— Start READING TEXT —
And I guess he’s right. I’d probably be the same if I had one, which is why I don’t want one. I think that’s the difference. I can recognize that it’s a trap for most people, and so stay away from it. We all have our addictions, though. People can’t control the phone addiction because it has too much to offer. Movies? A guy at work used to watch movies all day. Games? 6:00 am and another guy is playing “Angry Birds,” to kill the time. Encyclopedias; books; videos; music. Needless to say, the genie is out of the bottle.

People go for walks, they take their phones; they lay on the beach, their phone is beside them; go out for dinner, phones on the table beside the dessert spoon. I don’t know if there is an answer. We’re a generation that's wired into the Net.

I asked my daughter and son-in-law, considering the advances in science and engineering, do they feel there could be a colony on the moon in their lifetime? A colony in which children are actually born on the moon. They are both in their thirties. I was 11 when they landed on the moon. My neighbour was that old when the Wright brothers flew the first manned flight in 1903.
— End READING TEXT —
◆ WRITTEN EXERCISE 1: Retype the passage about phone addiction word for word, from start to finish.
The text and the records have unrelated sources.
— Start WORKING DATA —
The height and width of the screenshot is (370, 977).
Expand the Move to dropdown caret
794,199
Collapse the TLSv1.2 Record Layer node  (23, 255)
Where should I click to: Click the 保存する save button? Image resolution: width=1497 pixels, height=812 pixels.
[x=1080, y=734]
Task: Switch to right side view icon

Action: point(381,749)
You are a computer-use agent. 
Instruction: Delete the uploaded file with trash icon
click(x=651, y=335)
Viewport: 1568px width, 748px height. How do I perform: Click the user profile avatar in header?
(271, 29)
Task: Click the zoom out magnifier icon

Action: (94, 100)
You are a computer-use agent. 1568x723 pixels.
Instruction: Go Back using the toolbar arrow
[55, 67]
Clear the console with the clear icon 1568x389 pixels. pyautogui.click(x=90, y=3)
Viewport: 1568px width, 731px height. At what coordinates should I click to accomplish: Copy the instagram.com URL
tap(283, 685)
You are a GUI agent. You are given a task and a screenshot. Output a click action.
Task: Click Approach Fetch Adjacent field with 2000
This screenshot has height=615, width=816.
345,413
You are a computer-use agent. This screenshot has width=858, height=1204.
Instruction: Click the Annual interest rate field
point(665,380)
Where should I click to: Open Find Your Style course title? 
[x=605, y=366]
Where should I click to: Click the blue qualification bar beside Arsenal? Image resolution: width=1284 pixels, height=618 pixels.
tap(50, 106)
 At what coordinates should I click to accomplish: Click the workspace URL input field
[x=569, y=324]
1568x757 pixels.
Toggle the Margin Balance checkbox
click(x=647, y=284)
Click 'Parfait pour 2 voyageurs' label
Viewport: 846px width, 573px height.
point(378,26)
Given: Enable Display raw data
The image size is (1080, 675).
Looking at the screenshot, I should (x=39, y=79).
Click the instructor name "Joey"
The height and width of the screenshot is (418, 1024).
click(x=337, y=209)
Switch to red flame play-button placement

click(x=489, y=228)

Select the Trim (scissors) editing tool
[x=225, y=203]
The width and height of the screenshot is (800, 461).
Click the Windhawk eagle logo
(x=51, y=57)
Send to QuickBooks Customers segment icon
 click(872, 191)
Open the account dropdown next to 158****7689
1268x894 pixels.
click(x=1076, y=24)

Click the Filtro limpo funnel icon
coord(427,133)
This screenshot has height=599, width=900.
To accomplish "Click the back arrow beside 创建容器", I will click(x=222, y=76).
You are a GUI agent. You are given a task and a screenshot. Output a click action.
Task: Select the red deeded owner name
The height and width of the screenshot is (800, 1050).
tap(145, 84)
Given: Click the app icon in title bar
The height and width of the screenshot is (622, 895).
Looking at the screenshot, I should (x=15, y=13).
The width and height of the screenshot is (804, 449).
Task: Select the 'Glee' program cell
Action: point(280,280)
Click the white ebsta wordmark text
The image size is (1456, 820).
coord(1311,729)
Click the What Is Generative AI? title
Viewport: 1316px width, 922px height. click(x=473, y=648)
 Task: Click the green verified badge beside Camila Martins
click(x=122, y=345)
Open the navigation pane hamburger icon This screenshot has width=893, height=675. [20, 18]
— End WORKING DATA —
◆ WRITTEN EXERCISE 2: In the records, rewrite the lines from the one containing "Select the Trim (scissors) editing tool" through the one containing "tap(145, 84)", inclusive, changing "scissors" to "shears" and keeping everything else identical. Return only those lines.

◆ EXPECTED ANSWER 1:
And I guess he’s right. I’d probably be the same if I had one, which is why I don’t want one. I think that’s the difference. I can recognize that it’s a trap for most people, and so stay away from it. We all have our addictions, though. People can’t control the phone addiction because it has too much to offer. Movies? A guy at work used to watch movies all day. Games? 6:00 am and another guy is playing “Angry Birds,” to kill the time. Encyclopedias; books; videos; music. Needless to say, the genie is out of the bottle.

People go for walks, they take their phones; they lay on the beach, their phone is beside them; go out for dinner, phones on the table beside the dessert spoon. I don’t know if there is an answer. We’re a generation that's wired into the Net.

I asked my daughter and son-in-law, considering the advances in science and engineering, do they feel there could be a colony on the moon in their lifetime? A colony in which children are actually born on the moon. They are both in their thirties. I was 11 when they landed on the moon. My neighbour was that old when the Wright brothers flew the first manned flight in 1903.

◆ EXPECTED ANSWER 2:
Select the Trim (shears) editing tool
[x=225, y=203]
The width and height of the screenshot is (800, 461).
Click the Windhawk eagle logo
(x=51, y=57)
Send to QuickBooks Customers segment icon
 click(872, 191)
Open the account dropdown next to 158****7689
1268x894 pixels.
click(x=1076, y=24)

Click the Filtro limpo funnel icon
coord(427,133)
This screenshot has height=599, width=900.
To accomplish "Click the back arrow beside 创建容器", I will click(x=222, y=76).
You are a GUI agent. You are given a task and a screenshot. Output a click action.
Task: Select the red deeded owner name
The height and width of the screenshot is (800, 1050).
tap(145, 84)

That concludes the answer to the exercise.